A brief chat with U.S. Foreign Service Officer Yuri Kim


It’s hard to imagine a more disheartening time to be a career diplomat or foreign service officer for the United States. President Trump has made clear his disdain for diplomatic niceties or the traditions and understandings that underlie the work of the U.S. State Department. In what was later and unpersuasively described as a joke, but then reiterated by the president, Trump actually thanked Russia’s Vladimir Putin for kicking out more than 700 American diplomatic personnel there, saying, untruthfully, that it would save the government payroll money.

FSO Yuri Kim, who grew up on Guam, maintained a stiff diplomatic upper lip as she spoke to a group of University of Guam students about potential foreign service careers, noting that she’s one of three foreign service officers officially from Guam. She wants to encourage more Guam young persons to take the foreign service exam.

Kim, a graduate of Academy of Our Lady said: “I felt that the exposure I had to various cultures here, including Korea where I was born, Japan, where we have so many of our tourists and our business connections, Taiwan, China and Australia were important to me. Guam has become increasingly cosmopolitan and important over the years. So I think this is a great platform to jump off of.”

In over 20 years as an FSO, Kim has served tours in China, Japan and Turkey, acquiring the language skills and cultural knowledge required to function in these nations. Daily attire during her stint in Iraq was a flak jacket. She also worked for President George W. Bush Secretary of State Colin Powell.

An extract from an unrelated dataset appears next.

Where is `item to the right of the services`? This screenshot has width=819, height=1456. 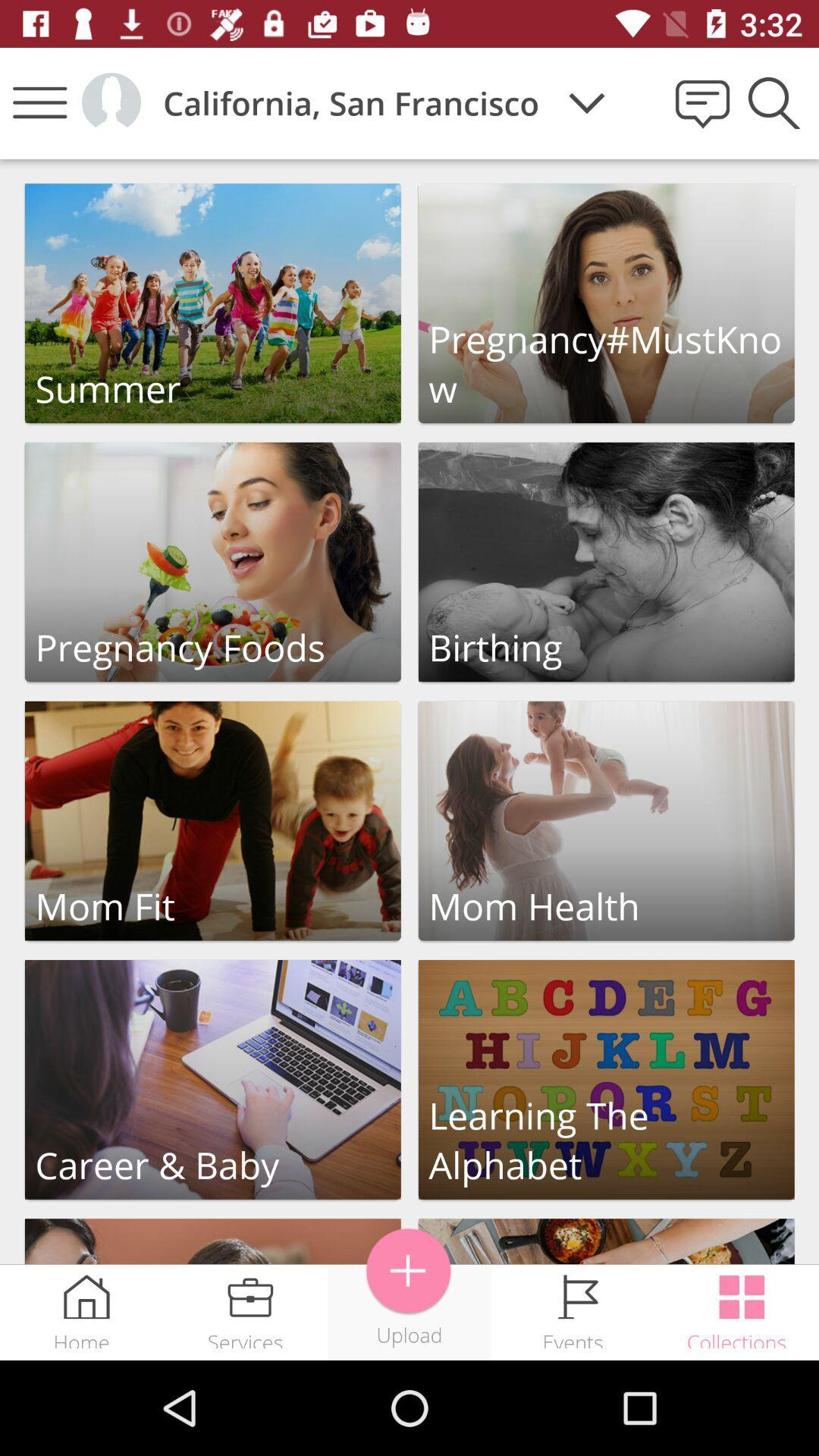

More recently, Kim had to develop expertise on the North Korean nuclear program.

“I tell people, if you’re a quitter, then the Foreign Service is for you because the quitting is built in. Every two to three years you get a new assignment and I find that exhilarating. You gotta learn a new country, a new set of subjects every two or three years. And having had zero background in (North Korean) nuclear issues, I had to make myself an expert on this set of issues.”

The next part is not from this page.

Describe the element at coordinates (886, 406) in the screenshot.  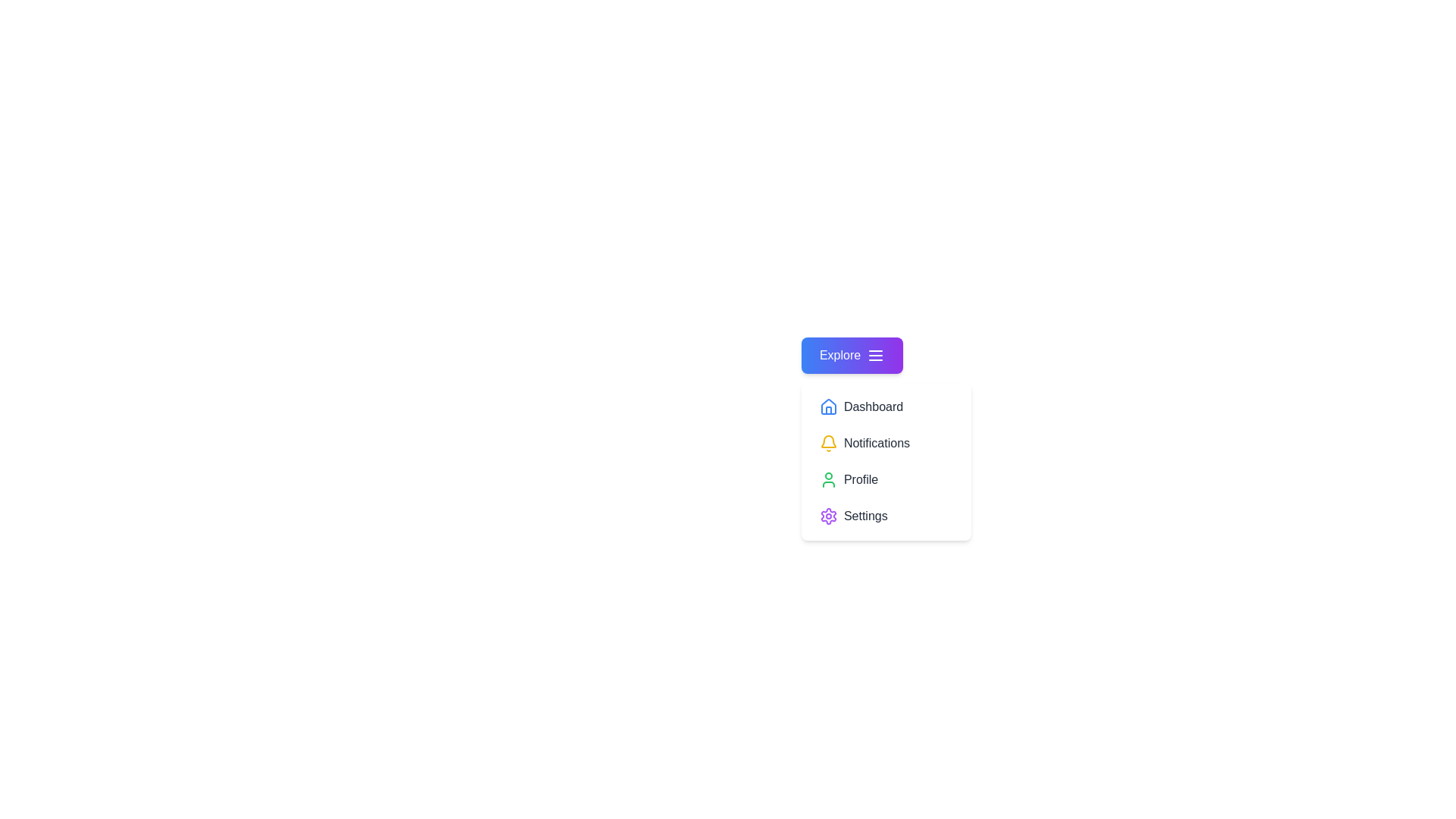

Ever the diplomat, Kim ducked a question about morale at the State Department under the current administration:

“We go through phases and very few things are permanent. Some presidents will emphasize the military aspect of national power. Others will emphasize the economic aspect, others the diplomacy. What gets emphasized is, in a fundamental way, a choice that the American public authorizes the president to make. We have elections every four years and I think the American public decides, delivers their judgment on whether the person in the White House has done the right thing or the wrong thing. For us in the Foreign Service, we are apolitical. We can belong to parties in a personal capacity, but when we’re outside, representing the United States of America, we’re not Democrats, we’re not Republicans, we’re Americans...”

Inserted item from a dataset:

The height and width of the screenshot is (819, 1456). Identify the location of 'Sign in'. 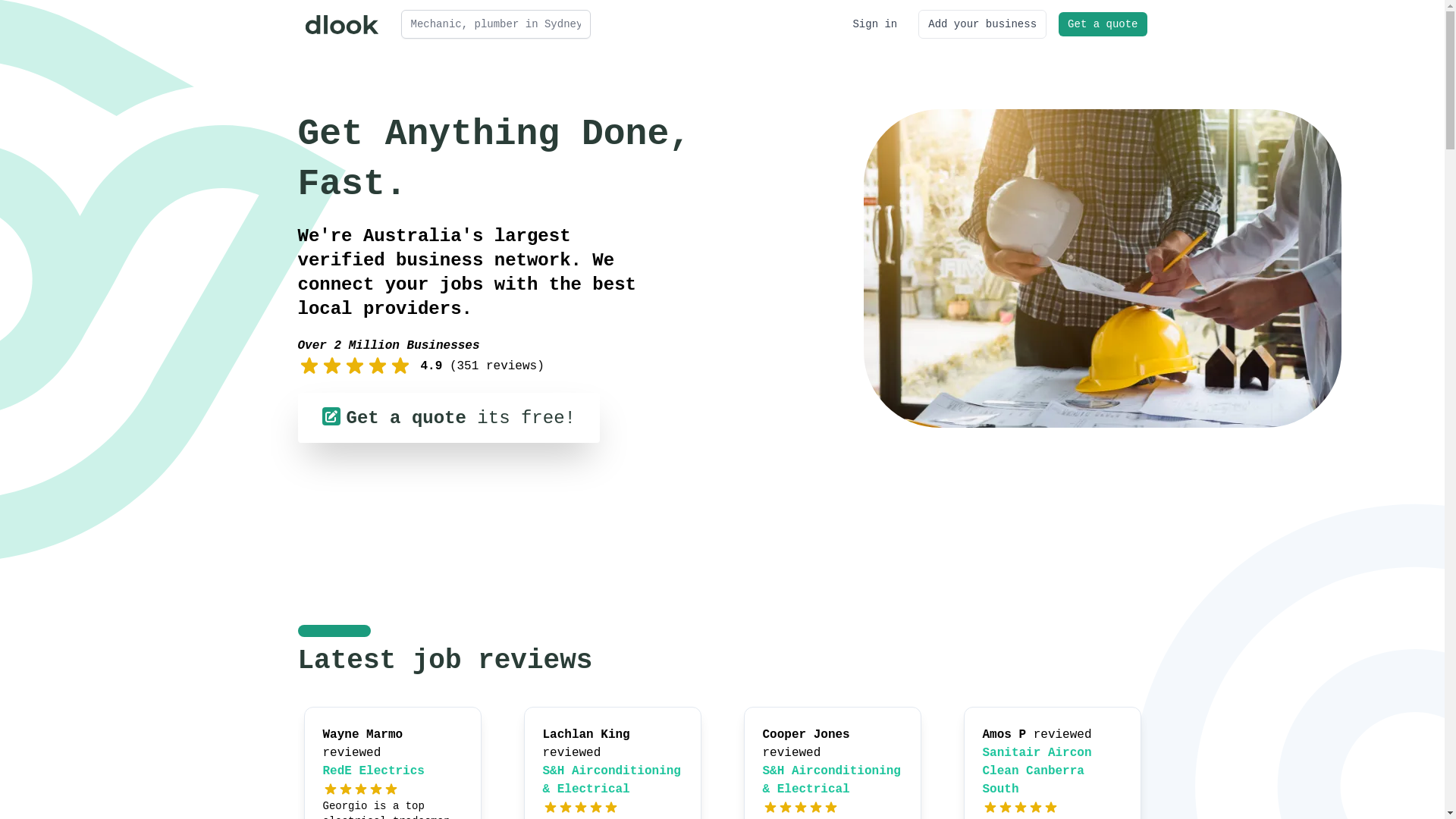
(874, 24).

“The program is set by the musical director—the president—elected by the American people. And so while you may not like every single piece of music that you’re asked to play, that’s your job. You chose it and you gotta do it. On the other hand, there are going to be situations when you hit your limit and that’s a very personal matter. When you say, ‘I can’t do this. I don’t agree with this policy.’ And I have friends who have quit, not just in this new administration but in administrations past. For example, there was a whole slew of people who quit in the 1990s, during the Balkan wars when the United States, the Clinton administration, did not take military action soon enough, in the view of these people. And they found that morally reprehensible, found they could not associate themselves with that sort of policy and they left. So we’ll always have that sort of thing. It’s very tough to pass judgment, very tough. Only you can decide where your lines are.”

It’s not a 9 to 5 job, Kim warned the students, but for her, it’s been “a very fulfilling two decades.”

On her return to Washington, Kim will be director of the Center for the Study of the Conduct of Diplomacy.